Ryan attended St. Mary's Catholic School in Janesville, where he played on the seventh-grade basketball team. He attended Joseph A. Craig High School in Janesville, where he was elected president of his junior class, and thus became prom king. As class president Ryan was a representative of the student body on the school board. Following his sophomore year, Ryan took a job working the grill at McDonald's. He was on his high school's ski, track and varsity soccer teams and played basketball in a Catholic recreational league. He also participated in several academic and social clubs including the Model United Nations. Ryan and his family often went on hiking and skiing trips to the Colorado Rocky Mountains.
When he was 16, Ryan found his 55-year-old father lying dead in bed of a heart attack. Following the death of his father, Ryan's grandmother moved in with the family, and because she had Alzheimer's, Ryan helped care for her while his mother commuted to college in Madison, Wisconsin. After his father's death Ryan received Social Security survivors benefits until his 18th birthday, which were saved up in order to pay for his college education.

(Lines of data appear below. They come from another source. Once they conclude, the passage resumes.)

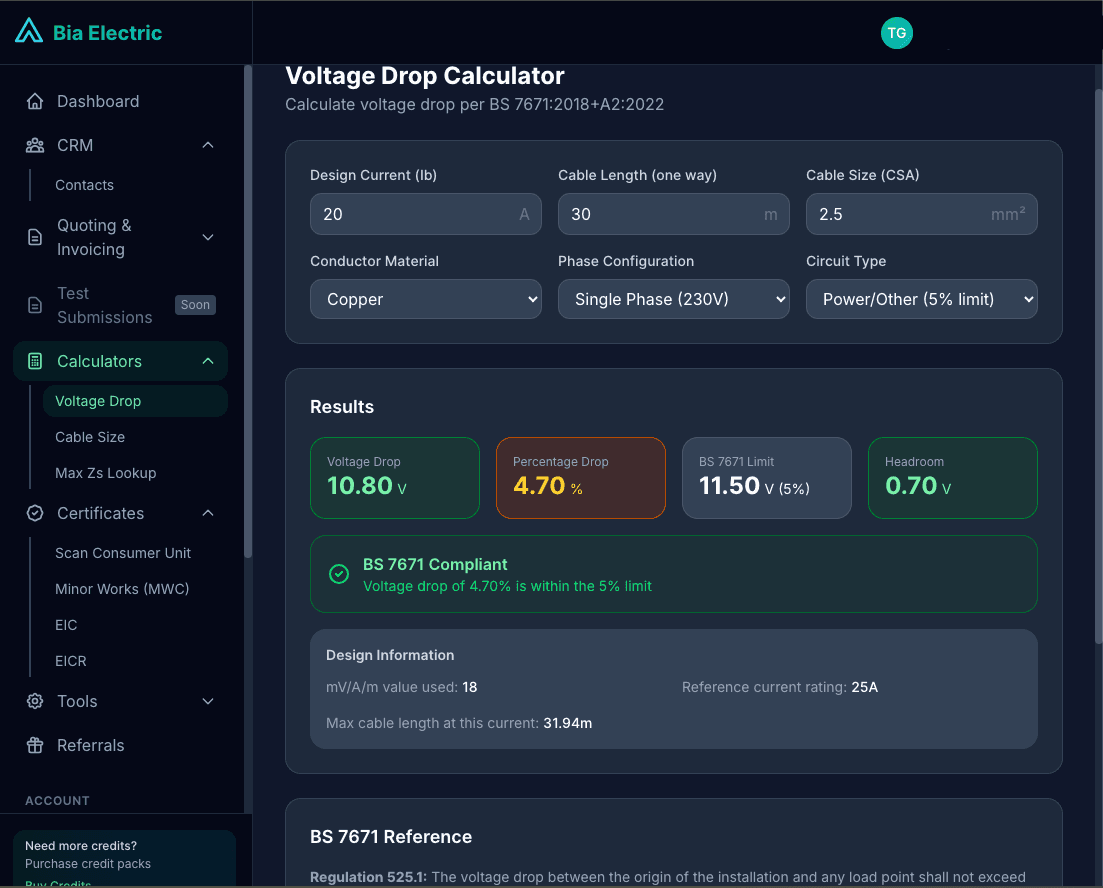Click the TG user avatar

click(x=896, y=33)
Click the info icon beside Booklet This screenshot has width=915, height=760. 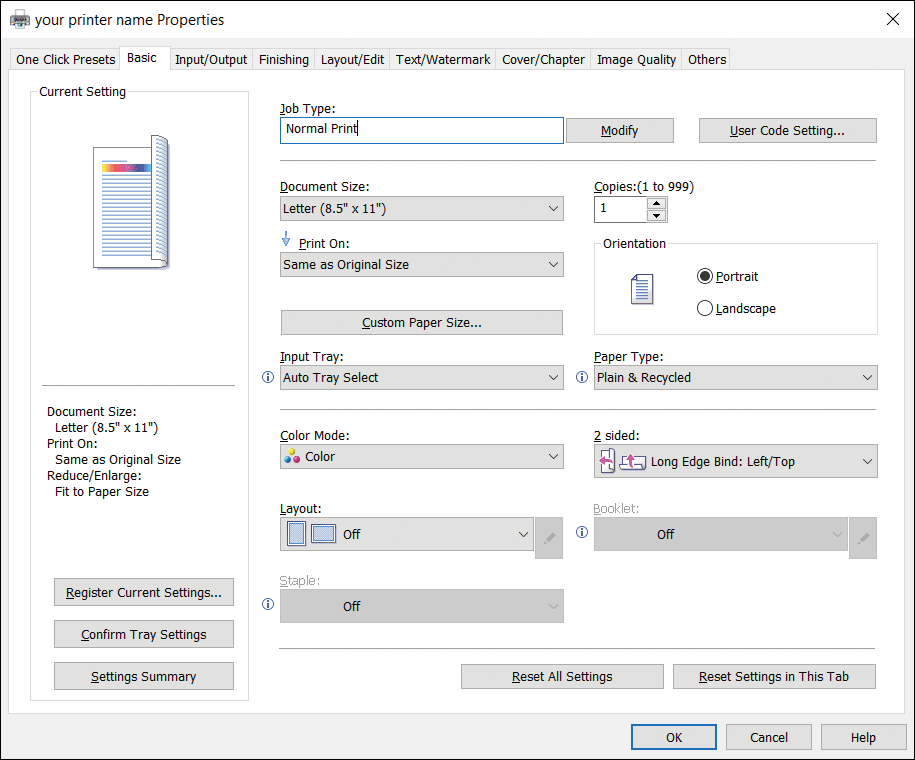582,533

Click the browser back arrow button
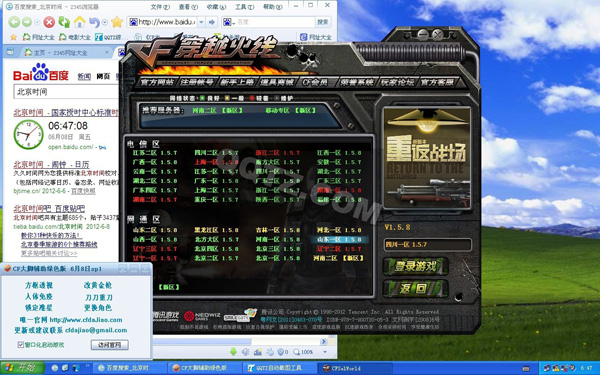14,22
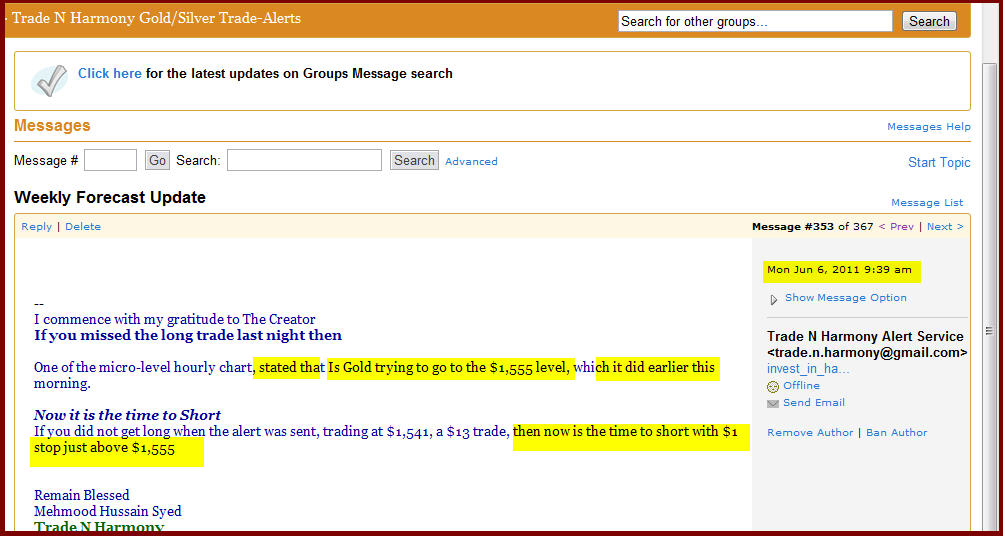Click the vertical scrollbar grip
Viewport: 1003px width, 536px height.
click(x=989, y=331)
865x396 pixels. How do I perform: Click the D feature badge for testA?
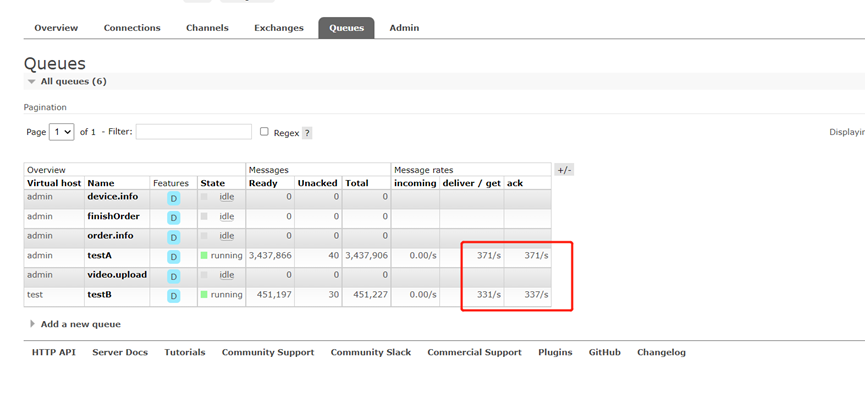(174, 257)
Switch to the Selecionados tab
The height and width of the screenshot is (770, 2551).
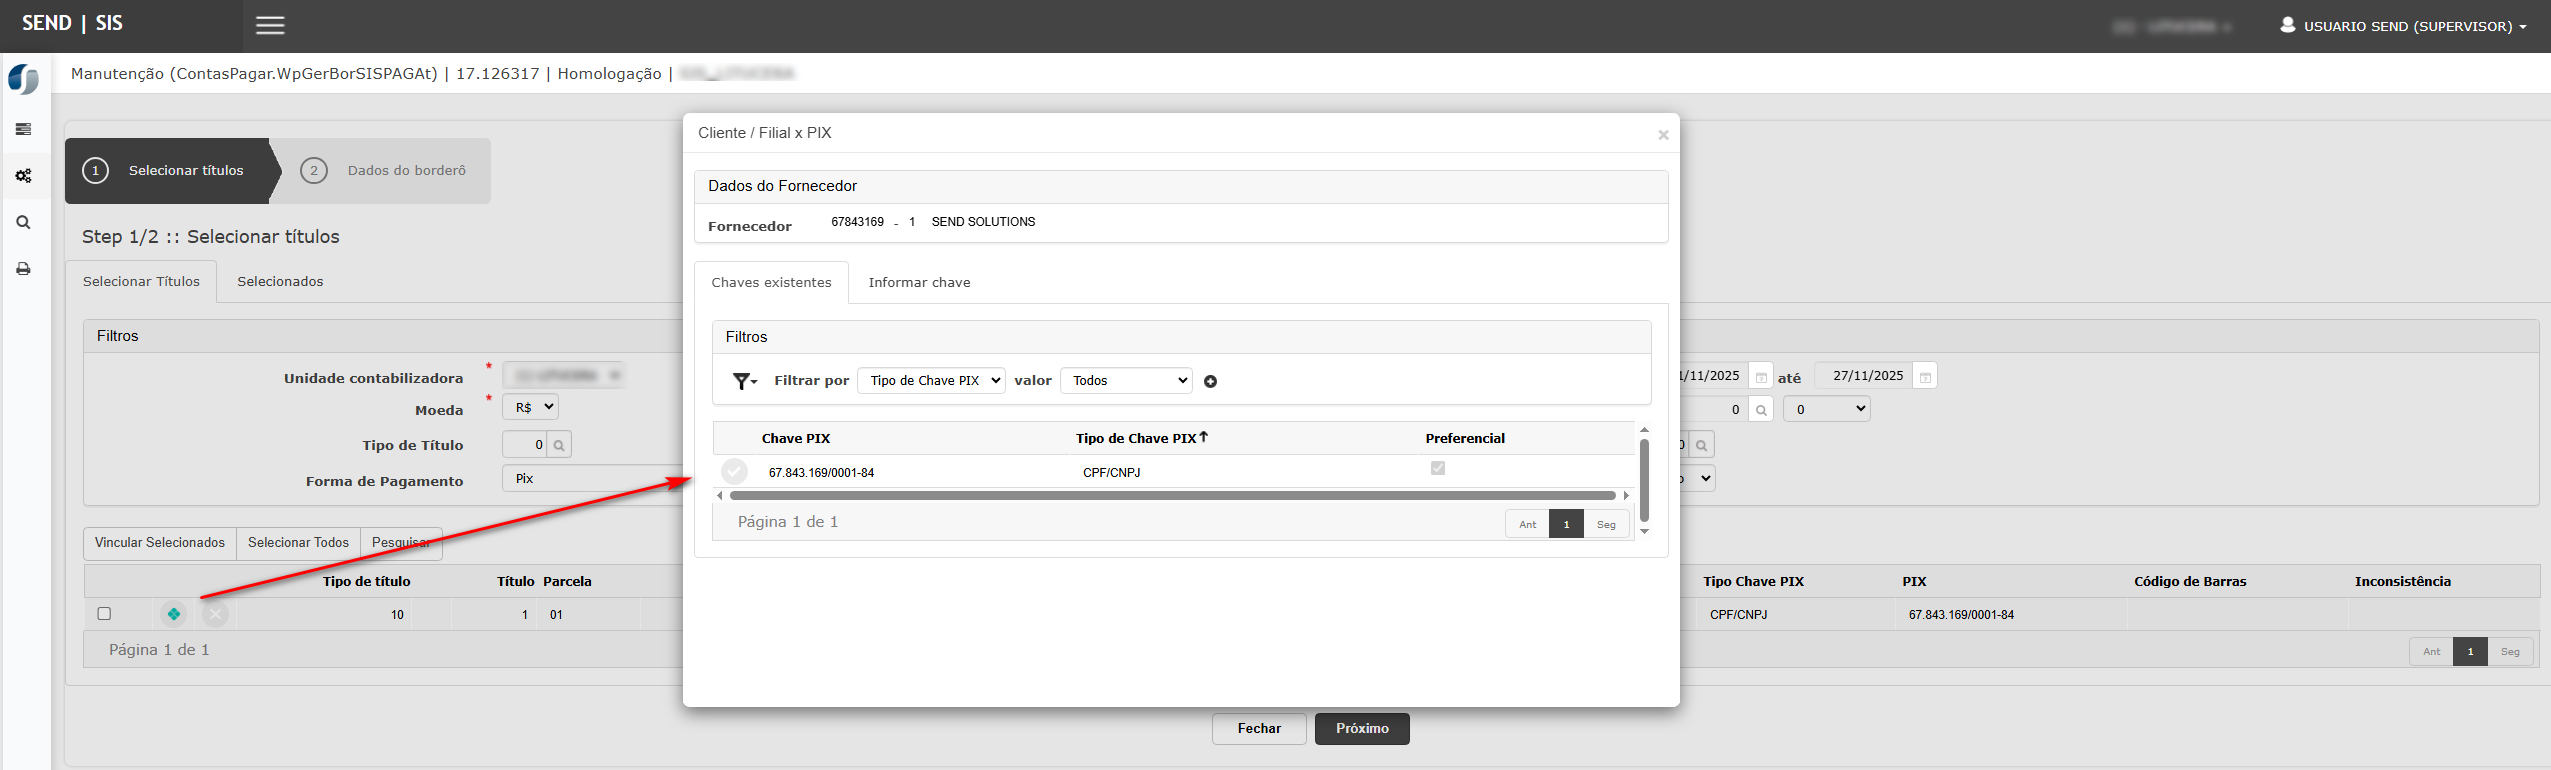[x=280, y=282]
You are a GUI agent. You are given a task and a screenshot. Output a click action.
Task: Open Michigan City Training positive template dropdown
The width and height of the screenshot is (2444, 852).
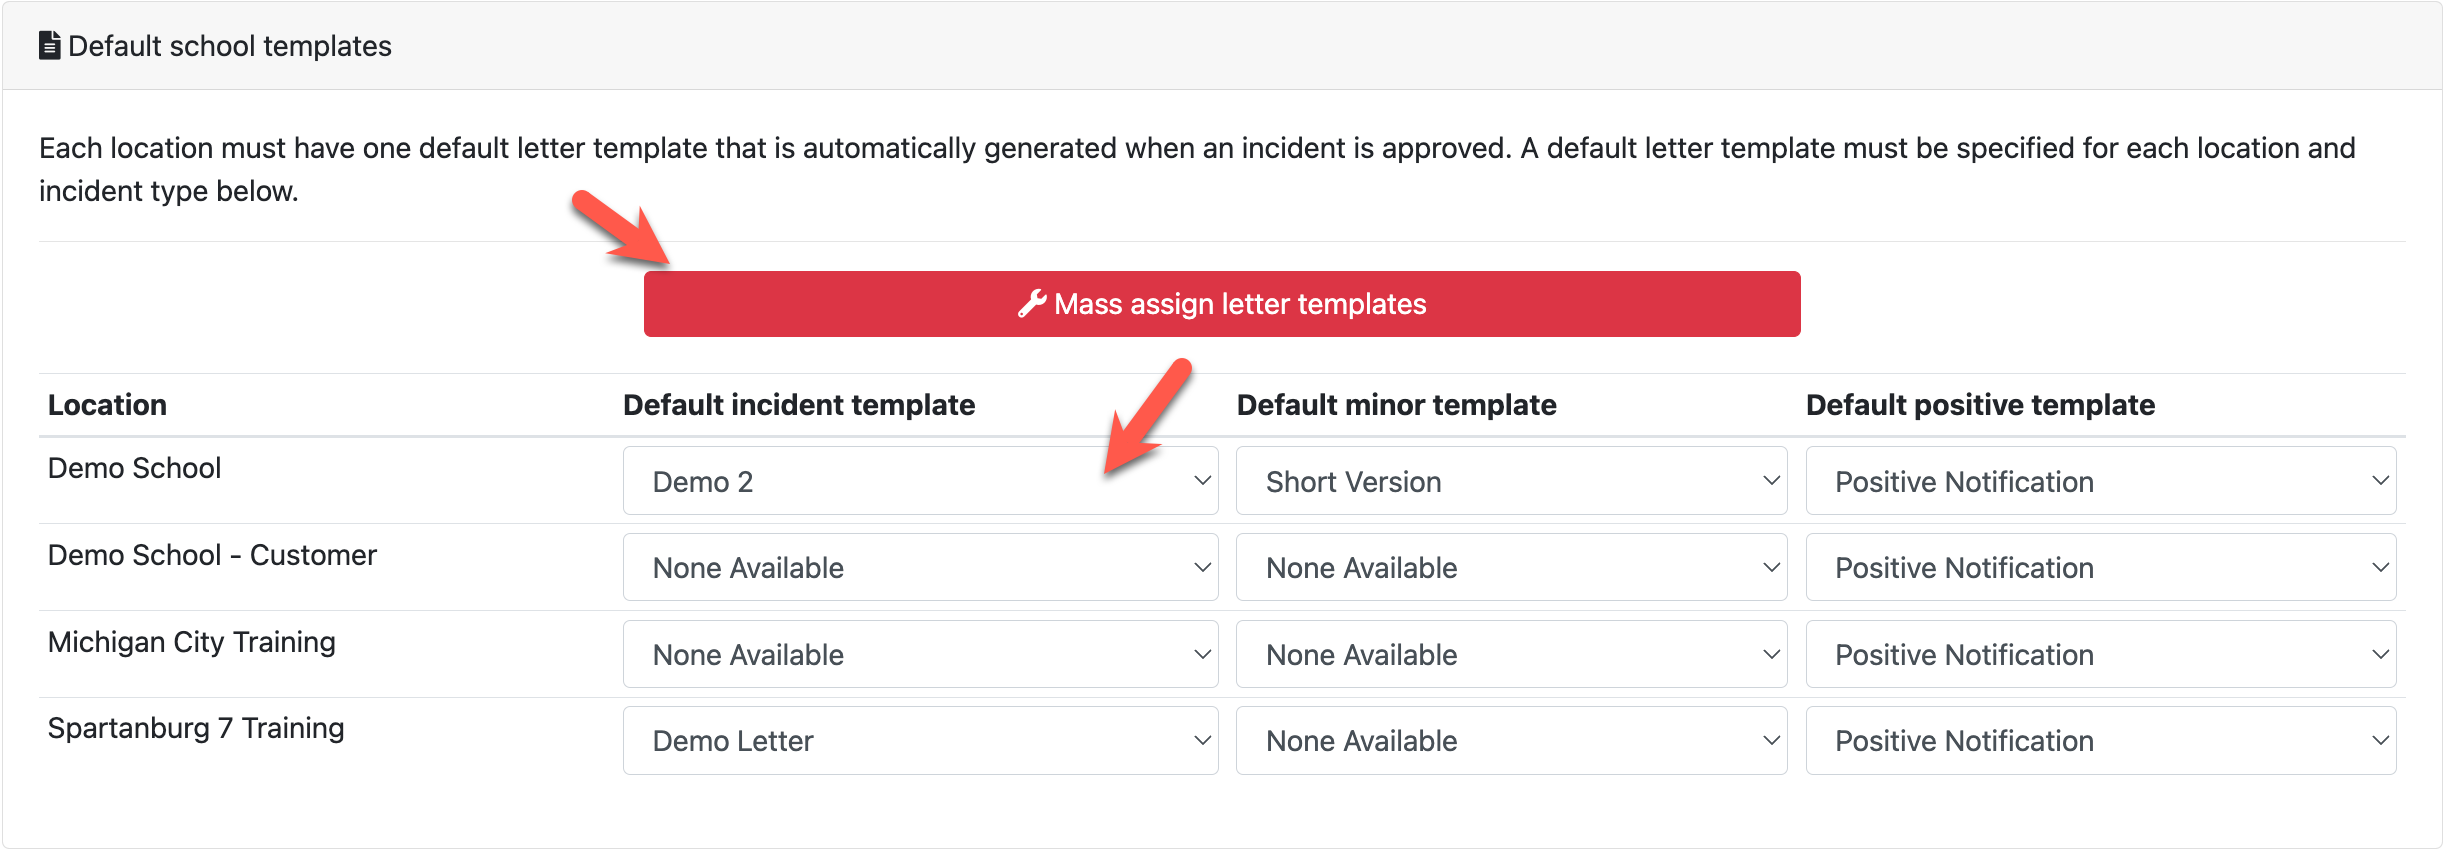pyautogui.click(x=2100, y=655)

Ryan majored in economics and political science at Miami University in Oxford, Ohio, where he became interested in the writings of Friedrich Hayek, Ludwig von Mises, and Milton Friedman. He often visited the office of libertarian professor Richard Hart to discuss the theories of these economists and of Ayn Rand. Hart introduced Ryan to the National Review, and with Hart's recommendation Ryan began an internship in the D.C. office of Wisconsin Senator Bob Kasten where he worked with Kasten's foreign affairs adviser. Ryan also attended the Washington Semester program at American University. Ryan worked summers as a salesman for Oscar Mayer and once got to drive the Wienermobile. During college, Ryan was a member of the College Republicans, and volunteered for the congressional campaign of John Boehner. He was a member of the Delta Tau Delta social fraternity. Ryan received a B.A. in 1992 with a double major in economics and political science.